#### Information shown:
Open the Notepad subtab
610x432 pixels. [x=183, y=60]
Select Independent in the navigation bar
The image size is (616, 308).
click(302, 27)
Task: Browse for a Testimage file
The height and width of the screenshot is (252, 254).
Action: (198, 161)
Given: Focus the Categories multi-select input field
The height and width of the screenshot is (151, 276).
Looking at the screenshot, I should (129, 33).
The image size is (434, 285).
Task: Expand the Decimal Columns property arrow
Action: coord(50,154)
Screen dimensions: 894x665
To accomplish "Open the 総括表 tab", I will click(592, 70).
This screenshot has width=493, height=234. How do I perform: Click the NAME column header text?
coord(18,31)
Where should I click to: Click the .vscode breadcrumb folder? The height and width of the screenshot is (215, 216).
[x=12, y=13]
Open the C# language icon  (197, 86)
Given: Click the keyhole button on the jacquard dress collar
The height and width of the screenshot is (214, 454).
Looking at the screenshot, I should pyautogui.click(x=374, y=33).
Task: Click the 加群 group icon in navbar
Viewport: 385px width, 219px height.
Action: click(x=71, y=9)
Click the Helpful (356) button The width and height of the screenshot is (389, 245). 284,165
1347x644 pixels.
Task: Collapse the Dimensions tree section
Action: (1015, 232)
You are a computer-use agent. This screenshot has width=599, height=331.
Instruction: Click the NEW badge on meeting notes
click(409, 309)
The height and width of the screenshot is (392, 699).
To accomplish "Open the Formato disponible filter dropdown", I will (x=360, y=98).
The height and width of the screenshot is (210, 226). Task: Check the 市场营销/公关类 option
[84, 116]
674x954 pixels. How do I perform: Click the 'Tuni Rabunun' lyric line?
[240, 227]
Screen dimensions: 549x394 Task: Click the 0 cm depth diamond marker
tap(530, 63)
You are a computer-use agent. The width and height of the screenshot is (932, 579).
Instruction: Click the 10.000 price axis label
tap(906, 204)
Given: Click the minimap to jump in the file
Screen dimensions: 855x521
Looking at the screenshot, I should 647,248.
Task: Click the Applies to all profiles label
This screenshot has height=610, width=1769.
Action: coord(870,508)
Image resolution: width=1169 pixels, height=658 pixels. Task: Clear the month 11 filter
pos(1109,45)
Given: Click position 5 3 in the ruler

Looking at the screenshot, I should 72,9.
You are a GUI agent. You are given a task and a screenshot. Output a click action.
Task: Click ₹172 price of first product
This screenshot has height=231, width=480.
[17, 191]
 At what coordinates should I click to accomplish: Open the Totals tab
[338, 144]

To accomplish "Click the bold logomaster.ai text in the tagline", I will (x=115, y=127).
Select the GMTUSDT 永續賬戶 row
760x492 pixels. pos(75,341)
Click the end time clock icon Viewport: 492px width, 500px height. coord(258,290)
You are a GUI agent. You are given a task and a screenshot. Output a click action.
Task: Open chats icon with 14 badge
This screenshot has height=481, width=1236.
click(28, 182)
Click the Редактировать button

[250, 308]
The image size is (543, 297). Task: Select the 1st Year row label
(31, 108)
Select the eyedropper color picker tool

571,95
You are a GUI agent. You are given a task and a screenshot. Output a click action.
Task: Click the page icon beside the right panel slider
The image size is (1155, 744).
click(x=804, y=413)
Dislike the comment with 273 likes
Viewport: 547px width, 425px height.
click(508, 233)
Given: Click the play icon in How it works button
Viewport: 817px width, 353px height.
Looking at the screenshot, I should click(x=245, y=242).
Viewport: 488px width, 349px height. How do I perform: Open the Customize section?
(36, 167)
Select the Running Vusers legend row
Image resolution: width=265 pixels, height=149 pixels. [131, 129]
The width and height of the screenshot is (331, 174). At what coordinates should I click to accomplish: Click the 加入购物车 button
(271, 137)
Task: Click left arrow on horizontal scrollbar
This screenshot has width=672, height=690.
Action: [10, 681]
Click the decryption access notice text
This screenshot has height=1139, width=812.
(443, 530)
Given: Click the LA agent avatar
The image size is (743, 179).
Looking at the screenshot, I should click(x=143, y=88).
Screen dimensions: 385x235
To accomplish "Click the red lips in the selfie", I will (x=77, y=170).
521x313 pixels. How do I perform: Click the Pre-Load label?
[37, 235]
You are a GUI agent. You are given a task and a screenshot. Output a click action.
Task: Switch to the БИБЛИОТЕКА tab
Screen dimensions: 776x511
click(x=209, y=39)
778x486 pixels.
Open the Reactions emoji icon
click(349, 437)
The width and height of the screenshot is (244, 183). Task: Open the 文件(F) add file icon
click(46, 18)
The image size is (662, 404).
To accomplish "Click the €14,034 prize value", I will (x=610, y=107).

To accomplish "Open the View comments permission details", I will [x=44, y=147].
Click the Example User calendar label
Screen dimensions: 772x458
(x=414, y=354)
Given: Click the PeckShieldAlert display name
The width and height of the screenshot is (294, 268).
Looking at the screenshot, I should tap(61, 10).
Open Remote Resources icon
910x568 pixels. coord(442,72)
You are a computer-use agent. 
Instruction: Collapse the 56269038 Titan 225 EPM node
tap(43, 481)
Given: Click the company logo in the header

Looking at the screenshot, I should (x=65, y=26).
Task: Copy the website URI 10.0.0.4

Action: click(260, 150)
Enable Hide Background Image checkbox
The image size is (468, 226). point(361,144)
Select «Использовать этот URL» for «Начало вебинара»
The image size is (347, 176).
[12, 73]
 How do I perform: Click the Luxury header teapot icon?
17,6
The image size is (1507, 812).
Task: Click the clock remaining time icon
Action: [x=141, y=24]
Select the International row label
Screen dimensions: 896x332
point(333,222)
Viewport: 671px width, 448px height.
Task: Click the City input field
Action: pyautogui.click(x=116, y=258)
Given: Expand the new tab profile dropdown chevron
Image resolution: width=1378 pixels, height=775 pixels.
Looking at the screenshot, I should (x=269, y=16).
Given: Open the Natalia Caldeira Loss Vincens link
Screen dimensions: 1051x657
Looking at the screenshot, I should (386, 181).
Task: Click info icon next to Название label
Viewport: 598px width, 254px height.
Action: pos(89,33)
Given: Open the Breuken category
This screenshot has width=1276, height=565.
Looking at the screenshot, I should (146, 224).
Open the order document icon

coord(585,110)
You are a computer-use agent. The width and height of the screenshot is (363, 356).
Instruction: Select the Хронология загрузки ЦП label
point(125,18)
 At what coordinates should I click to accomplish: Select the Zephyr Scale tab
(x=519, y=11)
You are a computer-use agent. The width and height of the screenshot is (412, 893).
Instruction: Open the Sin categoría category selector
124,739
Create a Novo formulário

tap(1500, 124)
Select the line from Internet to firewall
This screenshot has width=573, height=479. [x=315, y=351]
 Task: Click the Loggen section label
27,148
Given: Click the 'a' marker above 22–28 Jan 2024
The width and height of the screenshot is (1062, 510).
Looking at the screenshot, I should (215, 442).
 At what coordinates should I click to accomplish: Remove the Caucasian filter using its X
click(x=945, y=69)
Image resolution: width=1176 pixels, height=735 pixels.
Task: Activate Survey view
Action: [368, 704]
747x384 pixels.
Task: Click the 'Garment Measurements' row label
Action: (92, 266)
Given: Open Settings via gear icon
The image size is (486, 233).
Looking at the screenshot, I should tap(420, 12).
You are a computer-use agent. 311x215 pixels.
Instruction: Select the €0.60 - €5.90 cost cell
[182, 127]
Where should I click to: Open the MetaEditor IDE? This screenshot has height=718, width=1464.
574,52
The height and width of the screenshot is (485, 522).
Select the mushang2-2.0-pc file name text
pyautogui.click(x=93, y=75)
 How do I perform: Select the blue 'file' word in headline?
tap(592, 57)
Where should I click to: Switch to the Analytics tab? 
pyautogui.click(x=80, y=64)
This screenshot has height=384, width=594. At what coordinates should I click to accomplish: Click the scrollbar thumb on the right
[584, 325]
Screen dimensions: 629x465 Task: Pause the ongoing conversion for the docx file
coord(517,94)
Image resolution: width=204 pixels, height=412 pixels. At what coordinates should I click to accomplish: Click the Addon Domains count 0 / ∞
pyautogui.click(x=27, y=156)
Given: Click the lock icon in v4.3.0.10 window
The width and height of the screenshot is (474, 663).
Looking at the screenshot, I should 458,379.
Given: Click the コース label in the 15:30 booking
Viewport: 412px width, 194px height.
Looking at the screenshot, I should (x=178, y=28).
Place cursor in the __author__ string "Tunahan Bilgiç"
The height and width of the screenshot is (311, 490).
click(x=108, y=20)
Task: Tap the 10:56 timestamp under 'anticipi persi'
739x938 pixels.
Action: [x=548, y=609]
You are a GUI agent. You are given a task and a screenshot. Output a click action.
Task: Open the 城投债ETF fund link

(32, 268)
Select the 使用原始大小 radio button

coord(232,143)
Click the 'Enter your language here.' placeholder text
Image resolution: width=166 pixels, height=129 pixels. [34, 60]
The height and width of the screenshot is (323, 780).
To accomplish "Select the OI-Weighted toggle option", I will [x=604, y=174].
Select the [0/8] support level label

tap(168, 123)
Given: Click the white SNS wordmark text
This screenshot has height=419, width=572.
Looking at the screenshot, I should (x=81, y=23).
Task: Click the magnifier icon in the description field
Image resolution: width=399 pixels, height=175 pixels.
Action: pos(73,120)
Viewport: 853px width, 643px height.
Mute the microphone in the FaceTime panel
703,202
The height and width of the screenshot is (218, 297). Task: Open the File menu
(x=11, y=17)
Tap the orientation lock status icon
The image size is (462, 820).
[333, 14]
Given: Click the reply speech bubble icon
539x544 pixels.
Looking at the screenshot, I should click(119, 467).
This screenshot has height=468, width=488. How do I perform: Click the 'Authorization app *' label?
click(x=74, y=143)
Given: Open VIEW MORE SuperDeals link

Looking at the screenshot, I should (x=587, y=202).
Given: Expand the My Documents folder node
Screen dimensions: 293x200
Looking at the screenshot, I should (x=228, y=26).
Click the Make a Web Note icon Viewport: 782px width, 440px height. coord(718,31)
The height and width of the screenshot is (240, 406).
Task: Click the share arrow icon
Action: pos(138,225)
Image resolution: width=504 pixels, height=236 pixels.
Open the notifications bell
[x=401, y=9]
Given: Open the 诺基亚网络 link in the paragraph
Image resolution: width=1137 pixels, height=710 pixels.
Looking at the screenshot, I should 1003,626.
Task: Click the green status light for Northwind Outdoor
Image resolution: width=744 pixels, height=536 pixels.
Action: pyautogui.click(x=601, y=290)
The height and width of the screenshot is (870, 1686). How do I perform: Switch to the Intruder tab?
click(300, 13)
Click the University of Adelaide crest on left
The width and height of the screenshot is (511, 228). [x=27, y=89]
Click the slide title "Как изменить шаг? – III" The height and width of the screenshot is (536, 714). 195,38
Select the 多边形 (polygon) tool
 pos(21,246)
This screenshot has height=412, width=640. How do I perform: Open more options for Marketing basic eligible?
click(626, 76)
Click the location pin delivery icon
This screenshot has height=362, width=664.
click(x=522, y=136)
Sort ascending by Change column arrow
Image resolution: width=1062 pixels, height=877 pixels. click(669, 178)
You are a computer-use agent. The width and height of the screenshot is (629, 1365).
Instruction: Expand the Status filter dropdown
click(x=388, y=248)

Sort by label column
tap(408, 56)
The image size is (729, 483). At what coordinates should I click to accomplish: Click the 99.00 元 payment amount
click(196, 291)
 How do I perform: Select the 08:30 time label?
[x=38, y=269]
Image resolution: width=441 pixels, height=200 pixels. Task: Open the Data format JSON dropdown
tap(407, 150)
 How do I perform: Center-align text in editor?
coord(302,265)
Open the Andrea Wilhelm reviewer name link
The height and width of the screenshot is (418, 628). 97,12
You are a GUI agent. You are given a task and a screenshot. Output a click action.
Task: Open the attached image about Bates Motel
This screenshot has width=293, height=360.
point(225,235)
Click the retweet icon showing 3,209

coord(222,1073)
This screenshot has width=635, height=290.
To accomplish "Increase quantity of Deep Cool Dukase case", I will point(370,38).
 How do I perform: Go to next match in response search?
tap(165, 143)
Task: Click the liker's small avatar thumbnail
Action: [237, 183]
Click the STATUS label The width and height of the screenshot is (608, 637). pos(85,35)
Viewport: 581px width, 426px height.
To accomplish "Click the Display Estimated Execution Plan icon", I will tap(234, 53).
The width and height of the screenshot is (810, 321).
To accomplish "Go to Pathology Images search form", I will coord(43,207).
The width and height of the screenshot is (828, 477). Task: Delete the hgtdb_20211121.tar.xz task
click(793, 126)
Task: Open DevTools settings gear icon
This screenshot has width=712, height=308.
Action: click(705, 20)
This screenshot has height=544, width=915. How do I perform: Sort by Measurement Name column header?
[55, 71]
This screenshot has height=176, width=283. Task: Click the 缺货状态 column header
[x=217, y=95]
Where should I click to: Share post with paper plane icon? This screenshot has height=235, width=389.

#### About this task:
Search the data above and return each line in which "gear" occurs.

#### Reply:
Given: Open Settings via gear icon
Task: Open DevTools settings gear icon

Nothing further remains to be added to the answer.